The last talk I took notes on was by Michael Zody on signatures of domestication in chickens. If I had organized things, this would have been just before or after the phage talk! Alas, while the Rhode Island Red was amongst the lines sequenced (apropos the location) Blue Hens were missing -- how could that be? Seriously, the basic design was to sequence pools of DNA from either various domestic chicken lines or the Red Jungle Fowl (representing pre-domestication chicken). Some of these lines were commercial egg layer strains and others commercial broiler (meat) strains. He commented that this level of specification occured very resently (forgot to write down when, but I think it was around a century ago). Two other strains are interesting as they have been selected for about 50 years for one to be very heavy and the other lean -- apparently the heavy line will eat itself silly and the other nearly starves itself. 1 SOLiD slide on each of the 10 pools was used to call out SNPs and various strategies were used to filter out errors in the new data as well as variation due to errors in the reference sequence (in some cases, even typing the reference DNA to demonstrate the need for correction).
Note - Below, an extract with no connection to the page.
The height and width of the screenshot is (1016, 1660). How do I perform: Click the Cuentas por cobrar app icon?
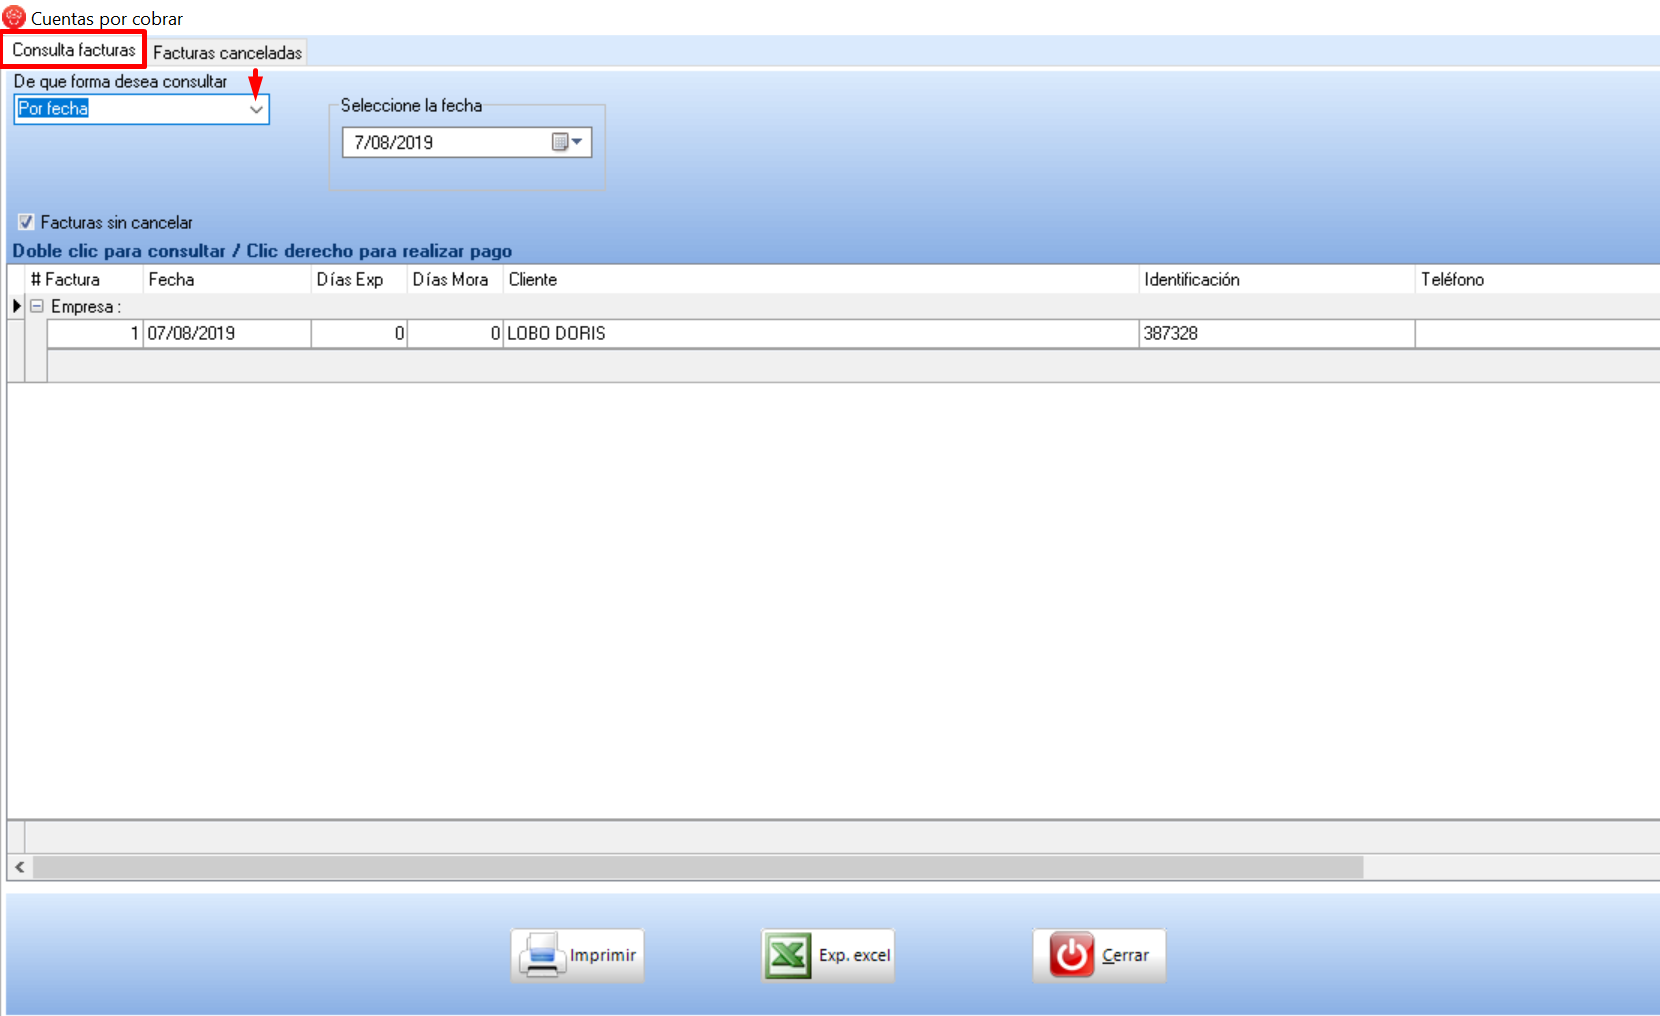point(14,17)
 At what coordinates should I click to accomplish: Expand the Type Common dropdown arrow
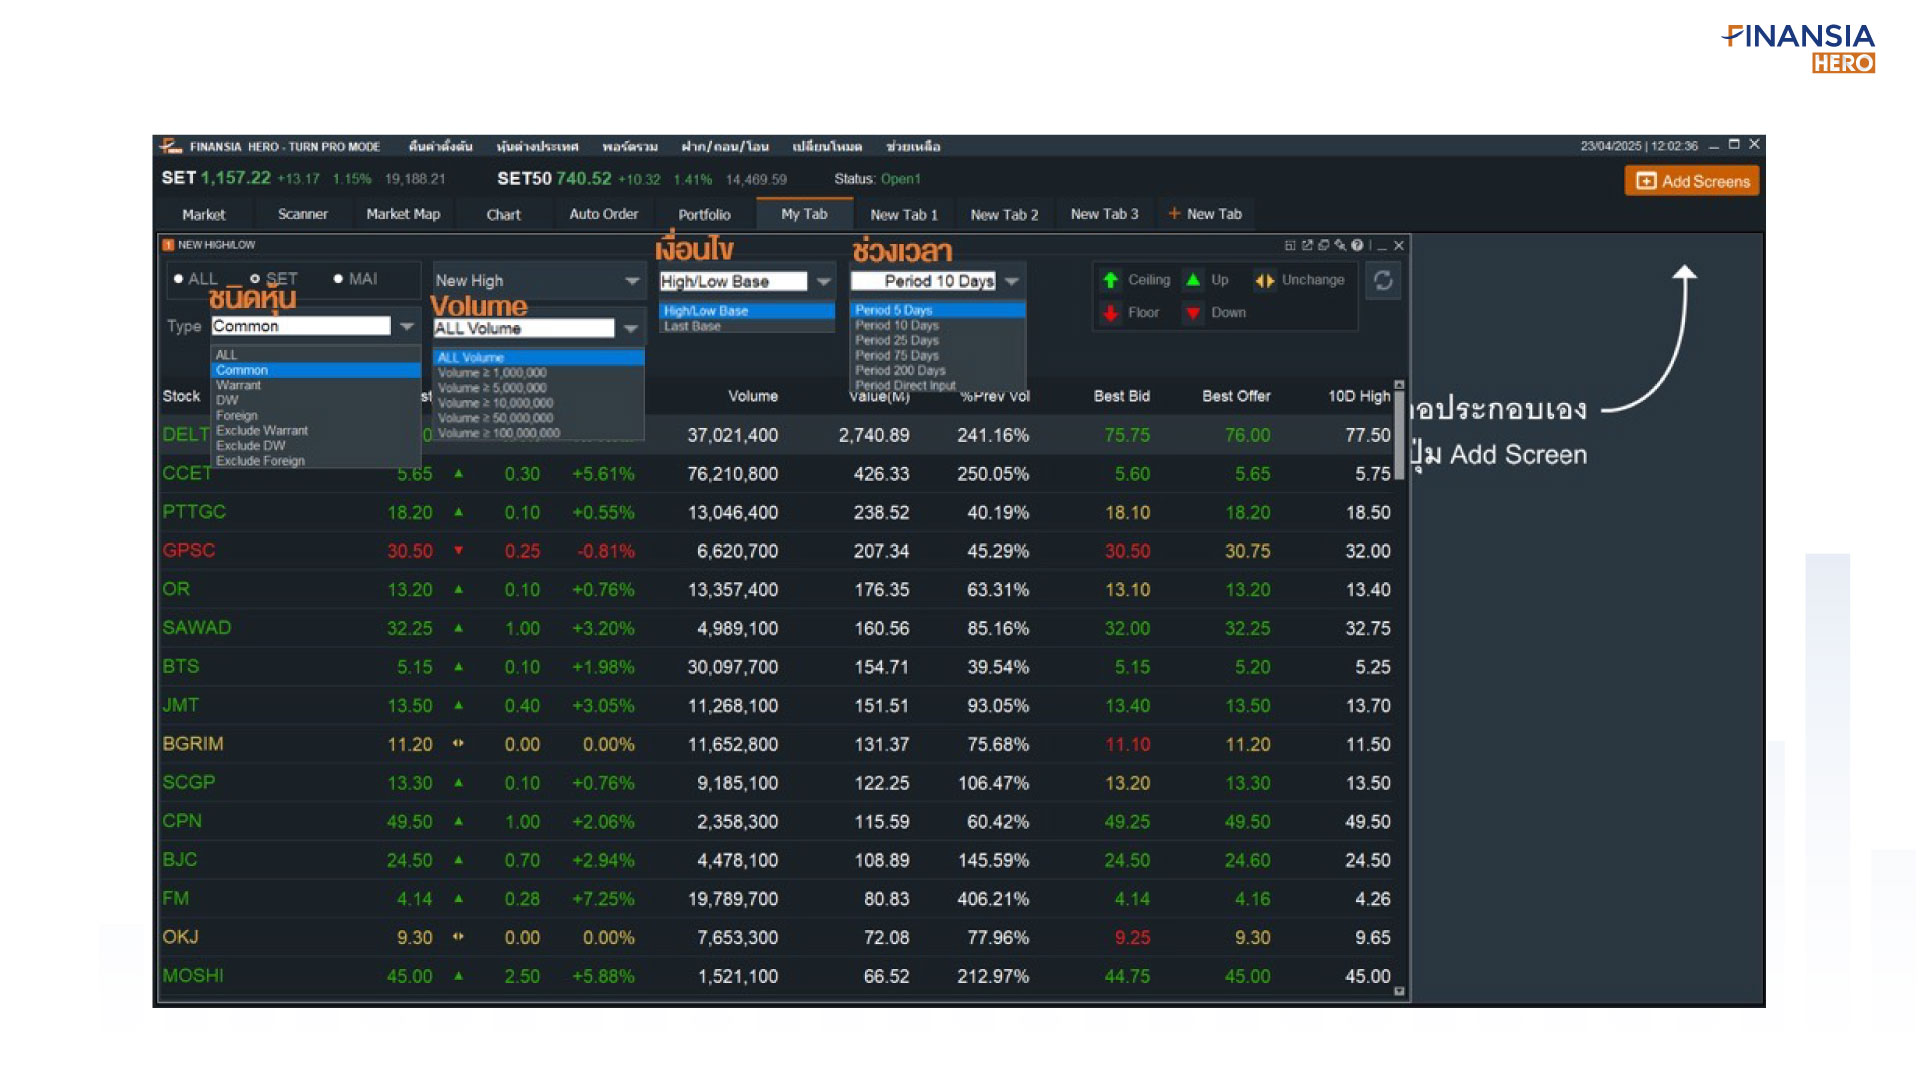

Reduced heterozygosity was seen around BCDO3, which gives modern chickens their yellow skin (positive control) and also a bunch of other loci -- but those are still under wraps. They also looked for deletions in exons which appear to have been fixed in various lines, and found 1284 which are fixed in one or more domestic lines relative to the Red Jungle Fowl. One interesting one (which is present in the Red Jungle Fowl at low frequency) has gone homozygous (I think; my notes here show fatigue) in the high growth line but is either absent or heterozygous in the low growth line (terrible notes!). It's a 19kb deletion that clips out exons 2-5 (based on the human homolog; there isn't a good transcript sequenced for chicken) and RT-PCR confirms the gene is expressed in the hypothalamus, which has been previously implicated in controlling the feeding behavior.
I took almost no notes on the last talk, looking at dietary influences on gut microbiome (and also, regrettably, had to leave early to make sure I made school night) but it did feature some more "extreme genomics" -- microbiome studies on burmese pythons!
One last thought: sequencing techs represented were either here-and-now (the players you can actually buy) or pretty-distant-future; absent were PacBio and Oxford Nanopore and the host of other companies (save NABSys) announced in the last 3-4 years in this space. Have the others just disappeared quietly or are they in stealth mode? It's hard to imagine the conference would have deliberately snubbed them, which would be a third possibility.